▶ **GOALS**
1) Extract the whole piece on Bitcoin and monetary economics word for word, with nothing left out or changed.
2) Copy every line of the three records exactly as they appear, but leave the pictures out of your answer.

▶ **EXTRACTED TEXT**

Every now and then an idea comes online that you just know has all the potential to create a huge dent into the fabric of the universe.

Sometimes, the idea and its execution are so perfect that they propel themselves directly into the world, straight to the top. Such is the case of HTML itself, for example, or of hugely successful companies like Google and Facebook, which define new steps in how we interact with information and with each other.

Other times, the idea is there, but its initial form has a weak spot which later gets perfected by like-minded players coming further down the line. Napster was such an idea: it had some weak spots (which led to its downfall), but completely revolutionised the music industry by introducing peer-to-peer filesharing to its consumers, opening up the way for Gnutella, for example, which was already quite popular while the judges were still trying to figure out what Napster's weak spot actually was.

Bitcoin is such a big idea. The only thing we don't know yet, at this point, is whether it is big in its current execution, or whether it just sets the paradigm for other players to play within.

To give you an idea of just how big it is, I'll need to explain a little bit about monetary economics. Please note, no ideological point is made here, just an observation of how a system will exist simply because each individual user within it will see personal benefit in using it.

Now... The key difference between Milton Friedman and Friedrich Hayek - two free market economists - is that Friedman advocated that, in order to ensure the free market's stability and continuity, government should focus its efforts on the policy of dictating the quantity of money supplied to the market, and its price (i.e. the interest rate set by a central bank).

Hayek, on the other hand, argued that it is illogical to advocate the benefits of the free market but then advocate that the one product everyone sells and buys when they're buying and selling their own goods - i.e. money - should have its own supply and price dictated by a centralised bureau. This, in Hayek's view, was akin to saying that, just because everyone needs food to work, you can have a free market in labour but that you should "stabilise" it by controlling, Soviet politburo-style, the supply of food workers need to perform their labour. Central control of food led to huge famines in the Soviet Union, and central control of money leads to the economic woes we experience in the West. If money is a product like any other, it too should have its supply and prices dictated by the free market.

▶ **EXCERPTED RECORDS**
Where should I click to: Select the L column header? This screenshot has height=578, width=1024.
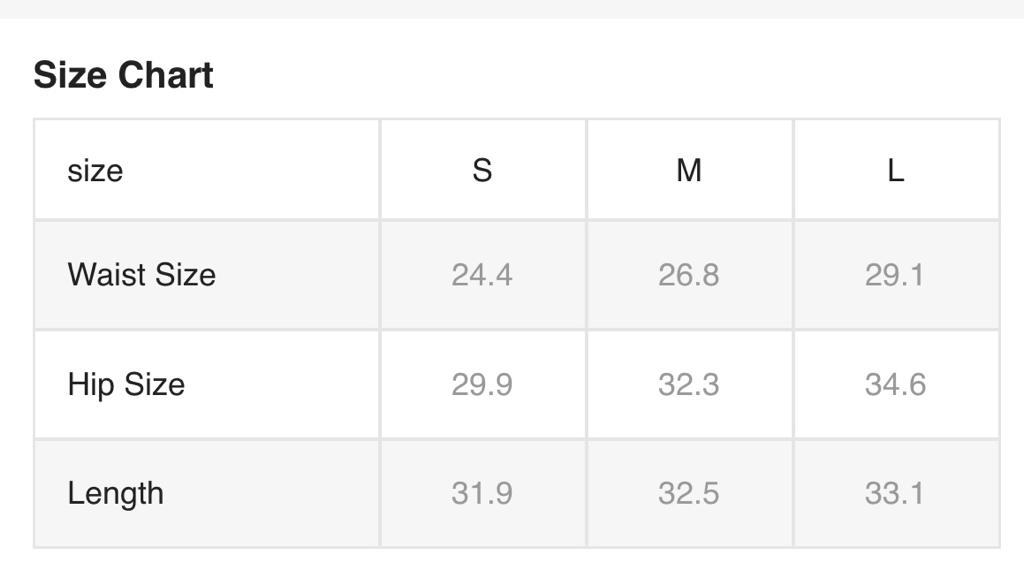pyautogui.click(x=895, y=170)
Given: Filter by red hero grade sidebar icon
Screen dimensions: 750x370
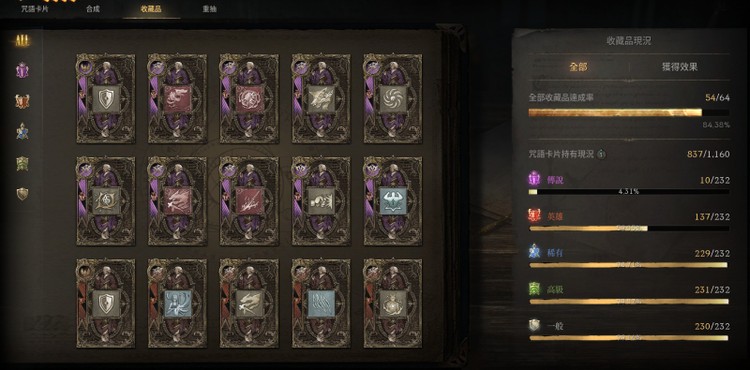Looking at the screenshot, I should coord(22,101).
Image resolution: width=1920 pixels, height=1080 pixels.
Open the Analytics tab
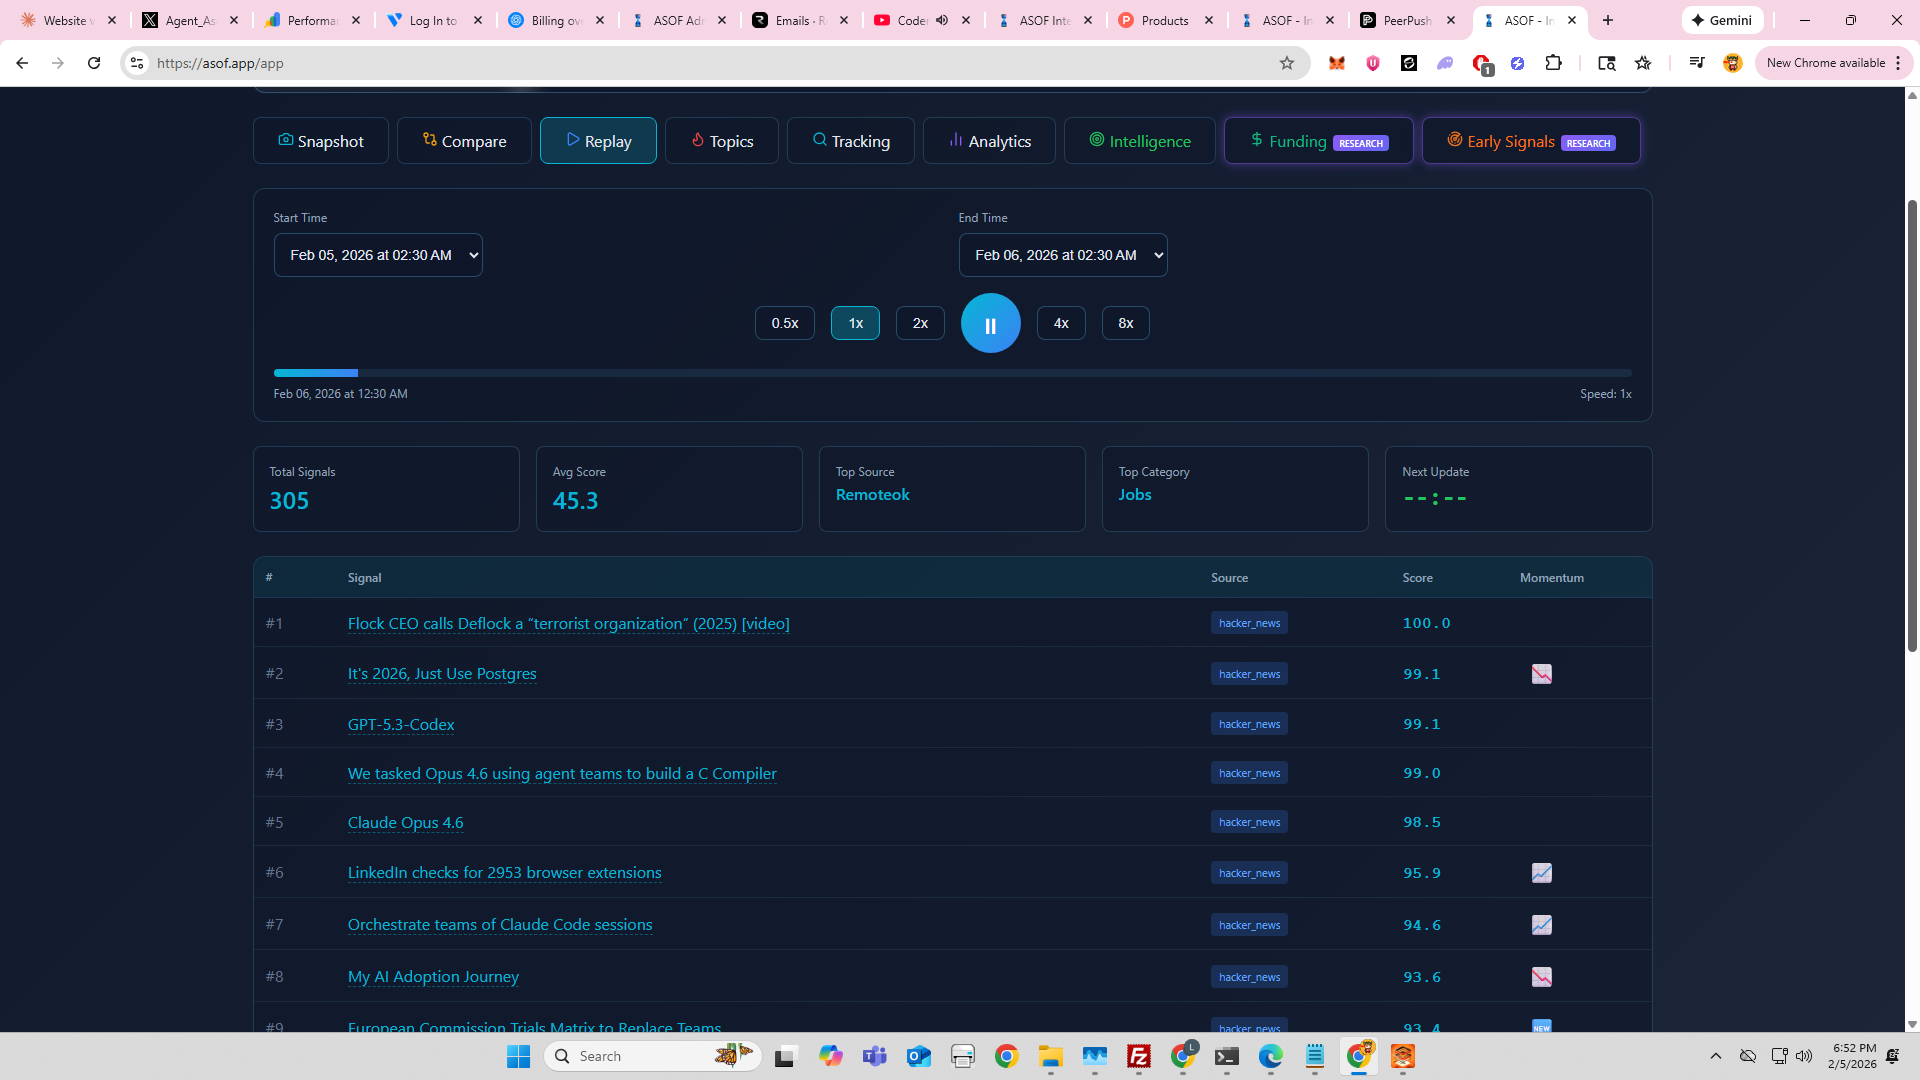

▶ **ANSWER SET**
1)
Every now and then an idea comes online that you just know has all the potential to create a huge dent into the fabric of the universe.

Sometimes, the idea and its execution are so perfect that they propel themselves directly into the world, straight to the top. Such is the case of HTML itself, for example, or of hugely successful companies like Google and Facebook, which define new steps in how we interact with information and with each other.

Other times, the idea is there, but its initial form has a weak spot which later gets perfected by like-minded players coming further down the line. Napster was such an idea: it had some weak spots (which led to its downfall), but completely revolutionised the music industry by introducing peer-to-peer filesharing to its consumers, opening up the way for Gnutella, for example, which was already quite popular while the judges were still trying to figure out what Napster's weak spot actually was.

Bitcoin is such a big idea. The only thing we don't know yet, at this point, is whether it is big in its current execution, or whether it just sets the paradigm for other players to play within.

To give you an idea of just how big it is, I'll need to explain a little bit about monetary economics. Please note, no ideological point is made here, just an observation of how a system will exist simply because each individual user within it will see personal benefit in using it.

Now... The key difference between Milton Friedman and Friedrich Hayek - two free market economists - is that Friedman advocated that, in order to ensure the free market's stability and continuity, government should focus its efforts on the policy of dictating the quantity of money supplied to the market, and its price (i.e. the interest rate set by a central bank).

Hayek, on the other hand, argued that it is illogical to advocate the benefits of the free market but then advocate that the one product everyone sells and buys when they're buying and selling their own goods - i.e. money - should have its own supply and price dictated by a centralised bureau. This, in Hayek's view, was akin to saying that, just because everyone needs food to work, you can have a free market in labour but that you should "stabilise" it by controlling, Soviet politburo-style, the supply of food workers need to perform their labour. Central control of food led to huge famines in the Soviet Union, and central control of money leads to the economic woes we experience in the West. If money is a product like any other, it too should have its supply and prices dictated by the free market.

2)
Where should I click to: Select the L column header? This screenshot has height=578, width=1024.
pyautogui.click(x=895, y=170)
Given: Filter by red hero grade sidebar icon
Screen dimensions: 750x370
Looking at the screenshot, I should coord(22,101).
Image resolution: width=1920 pixels, height=1080 pixels.
Open the Analytics tab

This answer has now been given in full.